I am repairing an A600 and have been chasing down a short... as I was looking I noticed that the parts in Q12 and Q30 don't match on this amp... if someone could check their amp or a schematic I would appreciate it.... mine has a MPSA06 in Q12 and a MPSA56 in Q30...thanx in advance...keith


----------



## ATOMICTECH62 (Jan 24, 2009)

Why do you think they should match? are they like that on the other channel?
Those two transistors are complementary bipolar transistors.They are matched pnp-npn pairs made for class A-AB amplifiers.


----------



## Darth SQ (Sep 17, 2010)

Send me a close up pic and I'll see what I can do.

Bret
PPI-ART COLLECTOR


----------



## Doc ProMos (Jul 1, 2012)

ATOMICTECH62 said:


> Why do you think they should match? are they like that on the other channel?
> Those two transistors are complementary bipolar transistors.They are matched pnp-npn pairs made for class A-AB amplifiers.

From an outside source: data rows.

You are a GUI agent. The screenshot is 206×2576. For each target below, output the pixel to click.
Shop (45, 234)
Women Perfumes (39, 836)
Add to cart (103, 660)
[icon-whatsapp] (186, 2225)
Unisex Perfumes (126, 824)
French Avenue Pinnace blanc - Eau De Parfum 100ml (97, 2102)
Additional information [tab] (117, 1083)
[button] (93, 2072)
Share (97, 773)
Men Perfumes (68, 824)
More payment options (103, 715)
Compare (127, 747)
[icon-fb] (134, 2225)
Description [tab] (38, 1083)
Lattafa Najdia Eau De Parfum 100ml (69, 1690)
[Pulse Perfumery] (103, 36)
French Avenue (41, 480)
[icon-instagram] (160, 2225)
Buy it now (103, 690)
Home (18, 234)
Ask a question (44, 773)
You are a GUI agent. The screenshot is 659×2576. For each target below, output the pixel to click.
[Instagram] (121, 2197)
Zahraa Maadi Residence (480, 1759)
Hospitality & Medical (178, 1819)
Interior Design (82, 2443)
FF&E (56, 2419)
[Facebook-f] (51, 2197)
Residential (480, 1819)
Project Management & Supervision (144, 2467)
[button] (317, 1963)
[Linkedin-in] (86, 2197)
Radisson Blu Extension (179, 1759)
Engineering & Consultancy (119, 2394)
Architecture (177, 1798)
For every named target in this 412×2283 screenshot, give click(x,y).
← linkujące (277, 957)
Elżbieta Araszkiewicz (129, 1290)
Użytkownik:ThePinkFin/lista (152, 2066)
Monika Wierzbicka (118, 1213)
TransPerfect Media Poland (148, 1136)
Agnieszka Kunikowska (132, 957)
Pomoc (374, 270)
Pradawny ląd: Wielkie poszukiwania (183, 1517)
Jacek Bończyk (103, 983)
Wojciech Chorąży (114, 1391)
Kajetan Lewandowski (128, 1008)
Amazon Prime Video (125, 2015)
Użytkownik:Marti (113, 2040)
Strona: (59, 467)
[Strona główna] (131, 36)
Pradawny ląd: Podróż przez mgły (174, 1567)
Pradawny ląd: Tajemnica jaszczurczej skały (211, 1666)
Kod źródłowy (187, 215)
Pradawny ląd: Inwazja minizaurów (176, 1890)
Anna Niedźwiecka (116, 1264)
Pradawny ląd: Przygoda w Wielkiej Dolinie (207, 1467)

Thanx... I was brain farting.... I like a challenge but this amp has me stumped... it draws excessive current with remote power... I have checked all the usual stuff and pulled the rectifiers and it stopped pulling excessive current... I emailed Perry who thought it was inductor related but It doesn't seem to be it either.... while the transformer and inductor were pulled out I was looking around and saw the difference... but I was a bit hasty posting w/I thinking.. if there are any suggestions on what to check I would love to hear it... thanx... btw- I've checked all the audio and PS transistors and all is well... thanx....


----------



## ATOMICTECH62 (Jan 24, 2009)

Have you reduced the idle bias on both channels?


----------



## ATOMICTECH62 (Jan 24, 2009)

Also check the two large SMD transistors on the vertical boards for shorts as they are a weak link in these amps.


----------



## Doc ProMos (Jul 1, 2012)

I have pulled the driver boards to check them out...they were at more of an angle than I've seen in the past... I will def. check out the SMD's.... thanx...


----------



## Doc ProMos (Jul 1, 2012)

And I have adjusted the bias w/o any luck...


----------